Legend of teddy bear and Teddy Roosevelt to be focus of new visitor center
Published 6:22 pm Tuesday, May 1, 2018
The story of President Theodore Roosevelt’s Mississippi bear hunt that served as the inspiration for the teddy bear will highlight the displays at a U.S. Fish & Wildlife Service visitor center off U.S. 61 North in the Onward community near Rolling Fork.
“We’ll have the story of the Roosevelt bear hunt involving Holt Collier,” said Mike Rich, project leader for the Theodore National Wildlife complex, adding the center will have exhibits related to the bear hunt.
He said he and another Fish & Wildlife official went to the Smithsonian Institution in Washington, D.C. to go through some of Roosevelt’s archives.
“We found the actual skull of the teddy bear; the bear that was tied to the tree,” Rich said. “We’re hoping to get that on display, or at least a replica of that, on display. From my perspective, that’s pretty cool; to be able to find the extra bit of history that kind of tells the story.”
Besides the exhibits on the hunt, the center will give the history of the Fish & Wildlife Service and the agency’s conservation efforts, including a Theodore Roosevelt impersonator on a video talking about conservation. Also displayed will be a native dugout canoe.

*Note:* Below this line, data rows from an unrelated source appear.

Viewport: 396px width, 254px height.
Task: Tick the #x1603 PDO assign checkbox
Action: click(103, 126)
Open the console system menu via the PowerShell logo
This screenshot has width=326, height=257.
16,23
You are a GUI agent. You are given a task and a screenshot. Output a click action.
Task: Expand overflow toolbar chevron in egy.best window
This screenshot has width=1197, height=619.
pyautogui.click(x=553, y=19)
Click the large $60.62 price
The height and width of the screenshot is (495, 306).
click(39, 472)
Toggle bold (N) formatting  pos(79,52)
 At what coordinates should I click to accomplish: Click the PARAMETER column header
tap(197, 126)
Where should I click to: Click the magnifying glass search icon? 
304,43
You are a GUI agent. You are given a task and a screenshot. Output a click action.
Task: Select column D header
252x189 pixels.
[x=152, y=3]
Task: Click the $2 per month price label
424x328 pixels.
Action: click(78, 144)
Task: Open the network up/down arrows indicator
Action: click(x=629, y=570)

“We’ll have a magnetic fishing pond for children which will have a conservation message, a wrap-around studio where people can sit and fly over the refuges and get a 360-degree view of each,” he said. “We’ll have information about backyard conservation, and how birds migrate north and south and where we lie within the flyway.”
The center will also tell the history of the Mississippi River and how floods impacted the area with backwater flooding “which created the hardwood habitat where the bear lived, where the hunt happened, and how the hunt led to conservation in America,” Rich said.

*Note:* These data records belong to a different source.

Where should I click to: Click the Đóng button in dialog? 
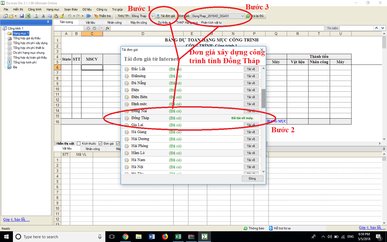point(252,179)
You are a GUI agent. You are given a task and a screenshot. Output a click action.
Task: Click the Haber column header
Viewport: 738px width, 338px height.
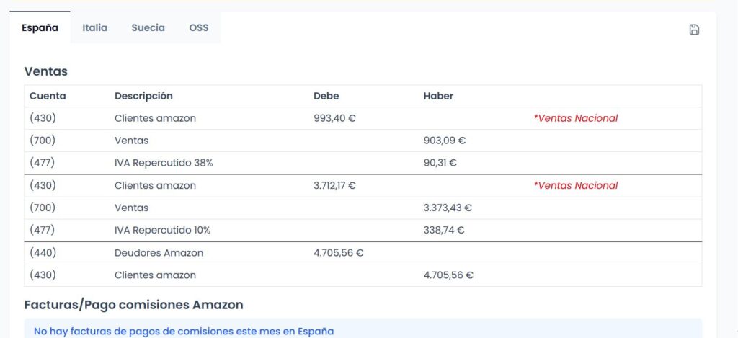pyautogui.click(x=438, y=96)
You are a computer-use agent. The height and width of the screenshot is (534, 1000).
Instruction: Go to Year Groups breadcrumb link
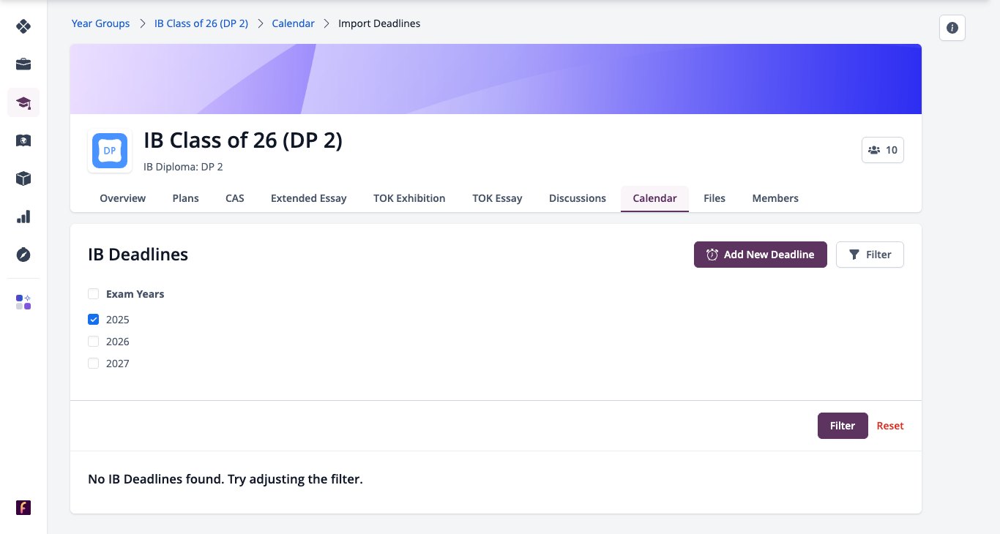[x=100, y=23]
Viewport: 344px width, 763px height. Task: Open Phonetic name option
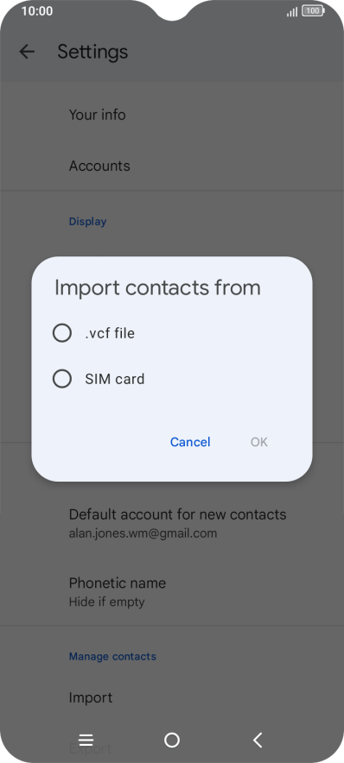click(172, 592)
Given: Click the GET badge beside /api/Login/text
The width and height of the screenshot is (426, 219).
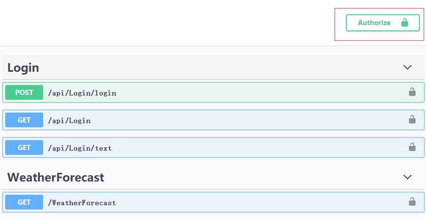Looking at the screenshot, I should tap(24, 148).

The story of the teddy bear goes back to 1902, when the president went on a bear hunting trip to Onward at the invitation of then-Gov. Andrew H. Longino, and did not locate a bear.
In an effort to help Roosevelt bag a bear, Holt Collier, who was a born slave and was a tracker for the group, cornered and tied a black bear to a willow tree.
Roosevelt refused to shoot the bear because it was not being given a sporting chance to get way. News of this event spread quickly through newspaper articles across the country.
With Roosevelt’s permission, Morris Mictom, a Russian immigrant and Brooklyn toy shop owner, sewed a cuddly stuffed toy and dubbed it “Teddy’s Bear,” and the toy soon became known as the “teddy bear.”